Mrs. Wainthrop regarded her daughter during this little speech with the smile of one who has learnt to appear to attend, while thinking of other things. George found his attention slipping more and more towards Dottie, who looked to be the only one listening sympathetically. George was shocked and dismayed to realize that the chief emotion of his heart, was bewilderment that she did not blush for her cousin. So fickle was his grand passion, it could not survive fifteen minutes of absurdity. He even began to compare the cousins as he regarded them and pretended, like Mrs. Wainthrop, to be engrossed entirely in her daughter’s most trivial plans. Miss Wainthrop, for all her fine clothes and ribbons and flowers, for all her gentle hints and simpering glances, yet felt removed, distant, somehow cold. He could not understand her, and suspected that she did not want to be understood. Dottie, by contrast, though now mostly silent, was yet more expressive and open in her looks, movements and actions, than all of Miss Wainthrop’s talk could make her appear.

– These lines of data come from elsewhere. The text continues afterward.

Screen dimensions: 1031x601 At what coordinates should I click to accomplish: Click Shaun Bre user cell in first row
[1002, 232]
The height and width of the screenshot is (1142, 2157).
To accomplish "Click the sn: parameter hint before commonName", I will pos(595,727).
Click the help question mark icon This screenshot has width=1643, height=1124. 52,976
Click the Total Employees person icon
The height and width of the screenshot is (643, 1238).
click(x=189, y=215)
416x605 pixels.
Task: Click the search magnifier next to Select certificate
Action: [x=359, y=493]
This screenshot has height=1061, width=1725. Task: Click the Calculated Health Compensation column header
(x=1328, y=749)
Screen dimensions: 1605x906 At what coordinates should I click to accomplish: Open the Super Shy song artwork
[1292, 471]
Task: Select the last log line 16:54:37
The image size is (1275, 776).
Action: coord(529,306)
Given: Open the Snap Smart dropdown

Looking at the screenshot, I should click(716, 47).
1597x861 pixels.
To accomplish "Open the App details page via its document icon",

He rose at the appropriate time, and was dismayed to realize how much he longed to go. Mrs. Wainthrop’s extended au revoir could be nothing but tiresome, and Miss Wainthrop’s most winning smile could not win back his former regard. He found the door, feeling rather more hollow than when he had last crossed it; for every one of the pleasant anxieties and hopes he had carried with him then, he had been forced to leave behind.
“George!”
It was Dottie, who alone of the ladies had followed him into the passage. Her smile, though unconscious, did what Miss Wainthrop’s could not, and lifted George’s heart.
“I’m so glad you came today—make sure you come again soon. I know Uncle Alfred will be sorry to have missed you.”
George, who had been making resolutions of distancing himself from the family, promised now to return before the week was out. The departure which he had so desired became less of a relief—he lingered—and, in a stroke of inspiration, asked if she still helped sometimes at the school? She did; George suggested he might have the slightest interest in seeing the old place again.
“Oh, yes! Come tomorrow—you can tell the children about New York.”
As it happened, he had absolutely nothing to do on the morrow—would be delighted—and the obvious joy this plan gave Dottie was such a tonic to George’s disappointed hopes regarding her cousin, that he quite forgot to be wistful. He took his leave in the greatest good humor; and during the course of the walk home, he became once more so full of tender feelings, and so sanguine in those hopes he had thought mere minutes before to have been lost for good, that the greatest trouble in his mind, was in trying to remember whether Dottie liked roses best, or gardenias.